Among the lessons some high school students are being taught these days is one about community, and 18-year-old Ashley May took it to heart. "The more you give," she says, "the more you get back."
May, a Bradenton graduate who has done everything from tutoring mentally handicapped children in her community to building homes in Puerto Rico, is a cheerful example of the growing number of students who serve their community while in high school. As Times writer Adrienne Lu reports, 83 percent of college freshmen last year said they had performed community work in their high school years _ a jump of 26 percent in just more than a decade.
This trend toward community service has a coercive element to it, as high schools build such programs into their curricula and college admissions counselors give them weight. But the effect is still a positive one. Students are placed in environments that teach them valuable life skills, whether at a hospice or a nursing home or an animal shelter.

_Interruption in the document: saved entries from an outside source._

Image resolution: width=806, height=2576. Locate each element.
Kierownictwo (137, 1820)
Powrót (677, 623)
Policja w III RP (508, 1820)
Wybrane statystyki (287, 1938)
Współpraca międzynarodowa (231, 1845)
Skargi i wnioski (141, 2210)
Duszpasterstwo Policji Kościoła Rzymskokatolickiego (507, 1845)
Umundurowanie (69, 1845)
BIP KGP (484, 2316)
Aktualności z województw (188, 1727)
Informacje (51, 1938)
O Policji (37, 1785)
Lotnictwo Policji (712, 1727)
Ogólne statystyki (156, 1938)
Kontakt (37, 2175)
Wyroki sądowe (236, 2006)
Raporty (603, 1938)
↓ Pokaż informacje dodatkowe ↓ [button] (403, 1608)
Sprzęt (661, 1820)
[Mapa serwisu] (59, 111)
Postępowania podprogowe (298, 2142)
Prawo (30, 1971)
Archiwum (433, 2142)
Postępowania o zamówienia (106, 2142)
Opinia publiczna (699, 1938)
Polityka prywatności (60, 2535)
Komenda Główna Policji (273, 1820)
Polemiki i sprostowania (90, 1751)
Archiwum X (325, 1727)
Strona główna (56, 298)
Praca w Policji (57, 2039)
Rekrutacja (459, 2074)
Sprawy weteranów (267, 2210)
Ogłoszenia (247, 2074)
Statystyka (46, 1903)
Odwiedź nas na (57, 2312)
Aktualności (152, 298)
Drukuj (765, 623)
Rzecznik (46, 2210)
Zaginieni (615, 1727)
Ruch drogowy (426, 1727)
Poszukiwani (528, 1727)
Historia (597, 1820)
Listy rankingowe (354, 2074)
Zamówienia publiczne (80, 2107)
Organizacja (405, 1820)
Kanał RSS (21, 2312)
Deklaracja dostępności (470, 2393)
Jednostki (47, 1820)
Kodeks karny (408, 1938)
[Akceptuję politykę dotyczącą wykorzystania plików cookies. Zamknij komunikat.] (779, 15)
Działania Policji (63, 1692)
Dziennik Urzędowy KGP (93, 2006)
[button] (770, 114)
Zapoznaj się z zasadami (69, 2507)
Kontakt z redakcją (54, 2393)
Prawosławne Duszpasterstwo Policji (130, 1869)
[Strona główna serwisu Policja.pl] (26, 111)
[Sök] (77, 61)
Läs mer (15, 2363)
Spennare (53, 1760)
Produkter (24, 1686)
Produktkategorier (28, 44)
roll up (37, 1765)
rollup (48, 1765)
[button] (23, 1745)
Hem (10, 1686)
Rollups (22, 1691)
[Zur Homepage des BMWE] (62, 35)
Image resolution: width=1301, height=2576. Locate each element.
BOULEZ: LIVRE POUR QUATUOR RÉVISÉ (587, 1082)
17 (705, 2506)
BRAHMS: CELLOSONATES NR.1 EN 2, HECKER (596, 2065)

High school counselors find that some students, once prodded, give more freely of their time. The medical program at Palm Harbor University High, for example, requires that students commit to 200 community service hours, but has found that students average 233 hours. "There's a huge altruistic component to it," says Connie Boyle, a guidance counselor at St. Petersburg High School. "It may begin as a duty, but these kids certainly embrace their projects."
At a time when educational success is being so narrowly measured and extracurricular opportunities so severely limited, community service holds promise. Done well, it enriches learning and shows students that not all lessons are drawn from a text book.